** Available data follows **

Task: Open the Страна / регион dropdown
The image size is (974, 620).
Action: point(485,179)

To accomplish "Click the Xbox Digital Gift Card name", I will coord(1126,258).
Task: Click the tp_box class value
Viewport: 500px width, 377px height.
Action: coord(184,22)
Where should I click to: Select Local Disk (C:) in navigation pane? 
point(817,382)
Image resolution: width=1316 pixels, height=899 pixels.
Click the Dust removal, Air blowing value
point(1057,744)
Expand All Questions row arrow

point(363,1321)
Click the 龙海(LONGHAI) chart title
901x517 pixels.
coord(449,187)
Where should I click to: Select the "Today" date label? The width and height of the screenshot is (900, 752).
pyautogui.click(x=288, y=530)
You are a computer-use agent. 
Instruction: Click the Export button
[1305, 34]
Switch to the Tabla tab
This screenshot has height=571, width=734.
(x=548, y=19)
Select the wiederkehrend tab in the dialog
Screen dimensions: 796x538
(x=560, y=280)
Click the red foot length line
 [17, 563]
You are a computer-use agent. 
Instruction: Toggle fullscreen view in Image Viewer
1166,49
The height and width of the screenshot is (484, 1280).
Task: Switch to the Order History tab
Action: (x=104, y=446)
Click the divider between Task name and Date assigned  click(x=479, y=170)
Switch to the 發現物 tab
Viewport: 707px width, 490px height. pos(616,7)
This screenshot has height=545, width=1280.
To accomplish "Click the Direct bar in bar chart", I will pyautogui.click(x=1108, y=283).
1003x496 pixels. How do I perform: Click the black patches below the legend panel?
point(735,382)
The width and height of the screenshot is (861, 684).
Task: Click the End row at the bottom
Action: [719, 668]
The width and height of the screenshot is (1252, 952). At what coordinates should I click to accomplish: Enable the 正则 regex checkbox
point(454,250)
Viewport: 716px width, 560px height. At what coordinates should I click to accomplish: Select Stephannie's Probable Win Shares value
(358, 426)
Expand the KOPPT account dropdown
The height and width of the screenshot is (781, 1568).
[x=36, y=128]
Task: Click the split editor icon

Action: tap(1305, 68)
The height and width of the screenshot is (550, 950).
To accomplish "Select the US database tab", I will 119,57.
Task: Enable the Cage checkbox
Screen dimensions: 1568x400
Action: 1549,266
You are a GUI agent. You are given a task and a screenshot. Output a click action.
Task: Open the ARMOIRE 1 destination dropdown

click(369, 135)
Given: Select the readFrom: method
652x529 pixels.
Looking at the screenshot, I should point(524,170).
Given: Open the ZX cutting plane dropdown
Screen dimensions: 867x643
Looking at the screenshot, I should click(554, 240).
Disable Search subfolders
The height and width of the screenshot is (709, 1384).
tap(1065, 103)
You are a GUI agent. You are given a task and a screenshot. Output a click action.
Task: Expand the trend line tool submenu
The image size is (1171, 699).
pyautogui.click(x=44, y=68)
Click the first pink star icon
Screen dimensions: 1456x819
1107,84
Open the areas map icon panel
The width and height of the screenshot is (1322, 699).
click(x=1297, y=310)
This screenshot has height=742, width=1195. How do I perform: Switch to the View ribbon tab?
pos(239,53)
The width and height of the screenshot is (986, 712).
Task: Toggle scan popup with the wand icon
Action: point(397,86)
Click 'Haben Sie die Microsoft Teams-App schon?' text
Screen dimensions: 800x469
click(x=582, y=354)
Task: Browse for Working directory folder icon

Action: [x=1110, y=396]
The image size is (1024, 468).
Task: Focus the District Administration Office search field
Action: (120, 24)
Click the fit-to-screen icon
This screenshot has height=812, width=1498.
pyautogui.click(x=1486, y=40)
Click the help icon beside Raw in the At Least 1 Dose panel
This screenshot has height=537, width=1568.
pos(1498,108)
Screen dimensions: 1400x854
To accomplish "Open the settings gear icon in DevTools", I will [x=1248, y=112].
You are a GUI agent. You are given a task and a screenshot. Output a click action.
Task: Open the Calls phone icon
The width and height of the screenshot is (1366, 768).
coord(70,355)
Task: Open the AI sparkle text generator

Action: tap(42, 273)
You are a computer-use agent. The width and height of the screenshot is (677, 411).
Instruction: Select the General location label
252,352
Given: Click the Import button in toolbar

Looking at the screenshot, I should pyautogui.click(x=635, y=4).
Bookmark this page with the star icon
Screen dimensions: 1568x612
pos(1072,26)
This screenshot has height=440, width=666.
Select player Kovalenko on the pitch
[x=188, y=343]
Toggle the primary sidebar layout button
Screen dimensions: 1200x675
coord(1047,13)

** End of Available data **

__Exercise directions__
Write out every entry exactly as it appears.

__Answer area__
Task: Open the Страна / регион dropdown
The image size is (974, 620).
Action: point(485,179)

To accomplish "Click the Xbox Digital Gift Card name", I will coord(1126,258).
Task: Click the tp_box class value
Viewport: 500px width, 377px height.
Action: coord(184,22)
Where should I click to: Select Local Disk (C:) in navigation pane? 
point(817,382)
Image resolution: width=1316 pixels, height=899 pixels.
Click the Dust removal, Air blowing value
point(1057,744)
Expand All Questions row arrow

point(363,1321)
Click the 龙海(LONGHAI) chart title
901x517 pixels.
coord(449,187)
Where should I click to: Select the "Today" date label? The width and height of the screenshot is (900, 752).
pyautogui.click(x=288, y=530)
You are a computer-use agent. 
Instruction: Click the Export button
[1305, 34]
Switch to the Tabla tab
This screenshot has height=571, width=734.
(x=548, y=19)
Select the wiederkehrend tab in the dialog
Screen dimensions: 796x538
(x=560, y=280)
Click the red foot length line
 [17, 563]
You are a computer-use agent. 
Instruction: Toggle fullscreen view in Image Viewer
1166,49
The height and width of the screenshot is (484, 1280).
Task: Switch to the Order History tab
Action: (x=104, y=446)
Click the divider between Task name and Date assigned  click(x=479, y=170)
Switch to the 發現物 tab
Viewport: 707px width, 490px height. pos(616,7)
This screenshot has height=545, width=1280.
To accomplish "Click the Direct bar in bar chart", I will pyautogui.click(x=1108, y=283).
1003x496 pixels. How do I perform: Click the black patches below the legend panel?
point(735,382)
The width and height of the screenshot is (861, 684).
Task: Click the End row at the bottom
Action: [719, 668]
The width and height of the screenshot is (1252, 952). At what coordinates should I click to accomplish: Enable the 正则 regex checkbox
point(454,250)
Viewport: 716px width, 560px height. At what coordinates should I click to accomplish: Select Stephannie's Probable Win Shares value
(358, 426)
Expand the KOPPT account dropdown
The height and width of the screenshot is (781, 1568).
[x=36, y=128]
Task: Click the split editor icon

Action: tap(1305, 68)
The height and width of the screenshot is (550, 950).
To accomplish "Select the US database tab", I will 119,57.
Task: Enable the Cage checkbox
Screen dimensions: 1568x400
Action: 1549,266
You are a GUI agent. You are given a task and a screenshot. Output a click action.
Task: Open the ARMOIRE 1 destination dropdown

click(369, 135)
Given: Select the readFrom: method
652x529 pixels.
Looking at the screenshot, I should point(524,170).
Given: Open the ZX cutting plane dropdown
Screen dimensions: 867x643
Looking at the screenshot, I should click(554, 240).
Disable Search subfolders
The height and width of the screenshot is (709, 1384).
tap(1065, 103)
You are a GUI agent. You are given a task and a screenshot. Output a click action.
Task: Expand the trend line tool submenu
The image size is (1171, 699).
pyautogui.click(x=44, y=68)
Click the first pink star icon
Screen dimensions: 1456x819
1107,84
Open the areas map icon panel
The width and height of the screenshot is (1322, 699).
click(x=1297, y=310)
This screenshot has height=742, width=1195. How do I perform: Switch to the View ribbon tab?
pos(239,53)
The width and height of the screenshot is (986, 712).
Task: Toggle scan popup with the wand icon
Action: point(397,86)
Click 'Haben Sie die Microsoft Teams-App schon?' text
Screen dimensions: 800x469
click(x=582, y=354)
Task: Browse for Working directory folder icon

Action: [x=1110, y=396]
The image size is (1024, 468).
Task: Focus the District Administration Office search field
Action: (120, 24)
Click the fit-to-screen icon
This screenshot has height=812, width=1498.
pyautogui.click(x=1486, y=40)
Click the help icon beside Raw in the At Least 1 Dose panel
This screenshot has height=537, width=1568.
pos(1498,108)
Screen dimensions: 1400x854
To accomplish "Open the settings gear icon in DevTools", I will [x=1248, y=112].
You are a GUI agent. You are given a task and a screenshot. Output a click action.
Task: Open the Calls phone icon
The width and height of the screenshot is (1366, 768).
coord(70,355)
Task: Open the AI sparkle text generator

Action: tap(42, 273)
You are a computer-use agent. The width and height of the screenshot is (677, 411).
Instruction: Select the General location label
252,352
Given: Click the Import button in toolbar

Looking at the screenshot, I should pyautogui.click(x=635, y=4).
Bookmark this page with the star icon
Screen dimensions: 1568x612
pos(1072,26)
This screenshot has height=440, width=666.
Select player Kovalenko on the pitch
[x=188, y=343]
Toggle the primary sidebar layout button
Screen dimensions: 1200x675
coord(1047,13)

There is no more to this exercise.